Work task – Word for word, repeat every record.

Saved data entries
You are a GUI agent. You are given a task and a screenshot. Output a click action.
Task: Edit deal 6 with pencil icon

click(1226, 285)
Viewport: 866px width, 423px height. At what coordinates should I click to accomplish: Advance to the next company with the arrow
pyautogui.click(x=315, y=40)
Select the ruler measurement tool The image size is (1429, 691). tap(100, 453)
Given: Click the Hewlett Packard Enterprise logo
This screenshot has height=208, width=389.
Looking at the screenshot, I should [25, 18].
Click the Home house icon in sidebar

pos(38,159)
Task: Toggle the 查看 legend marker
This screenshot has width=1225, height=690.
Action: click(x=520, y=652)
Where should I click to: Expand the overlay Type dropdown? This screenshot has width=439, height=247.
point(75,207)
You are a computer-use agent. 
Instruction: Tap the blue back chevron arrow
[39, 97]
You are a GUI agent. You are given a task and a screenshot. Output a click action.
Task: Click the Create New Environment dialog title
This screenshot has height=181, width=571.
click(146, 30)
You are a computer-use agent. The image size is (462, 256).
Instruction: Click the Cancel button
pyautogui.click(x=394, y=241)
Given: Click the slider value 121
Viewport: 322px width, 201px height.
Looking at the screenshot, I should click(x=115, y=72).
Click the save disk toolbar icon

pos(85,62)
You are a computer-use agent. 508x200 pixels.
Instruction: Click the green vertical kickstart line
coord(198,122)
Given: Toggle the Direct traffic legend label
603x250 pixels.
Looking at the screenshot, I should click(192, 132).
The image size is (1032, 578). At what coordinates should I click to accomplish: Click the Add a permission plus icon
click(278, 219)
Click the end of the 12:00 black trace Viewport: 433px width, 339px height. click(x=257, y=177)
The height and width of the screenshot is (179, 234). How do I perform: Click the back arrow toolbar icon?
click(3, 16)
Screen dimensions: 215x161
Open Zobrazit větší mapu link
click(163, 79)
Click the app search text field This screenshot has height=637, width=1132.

Solution –
You are a GUI agent. You are given a task and a screenshot. Output a click action.
Task: Edit deal 6 with pencil icon

click(1226, 285)
Viewport: 866px width, 423px height. At what coordinates should I click to accomplish: Advance to the next company with the arrow
pyautogui.click(x=315, y=40)
Select the ruler measurement tool The image size is (1429, 691). tap(100, 453)
Given: Click the Hewlett Packard Enterprise logo
This screenshot has height=208, width=389.
Looking at the screenshot, I should [25, 18].
Click the Home house icon in sidebar

pos(38,159)
Task: Toggle the 查看 legend marker
This screenshot has width=1225, height=690.
Action: click(x=520, y=652)
Where should I click to: Expand the overlay Type dropdown? This screenshot has width=439, height=247.
point(75,207)
You are a computer-use agent. 
Instruction: Tap the blue back chevron arrow
[39, 97]
You are a GUI agent. You are given a task and a screenshot. Output a click action.
Task: Click the Create New Environment dialog title
This screenshot has height=181, width=571.
click(146, 30)
You are a computer-use agent. The image size is (462, 256).
Instruction: Click the Cancel button
pyautogui.click(x=394, y=241)
Given: Click the slider value 121
Viewport: 322px width, 201px height.
Looking at the screenshot, I should click(x=115, y=72).
Click the save disk toolbar icon

pos(85,62)
You are a computer-use agent. 508x200 pixels.
Instruction: Click the green vertical kickstart line
coord(198,122)
Given: Toggle the Direct traffic legend label
603x250 pixels.
Looking at the screenshot, I should click(192, 132).
The image size is (1032, 578). At what coordinates should I click to accomplish: Click the Add a permission plus icon
click(278, 219)
Click the end of the 12:00 black trace Viewport: 433px width, 339px height. click(x=257, y=177)
The height and width of the screenshot is (179, 234). How do I perform: Click the back arrow toolbar icon?
click(3, 16)
Screen dimensions: 215x161
Open Zobrazit větší mapu link
click(163, 79)
Click the app search text field This screenshot has height=637, width=1132.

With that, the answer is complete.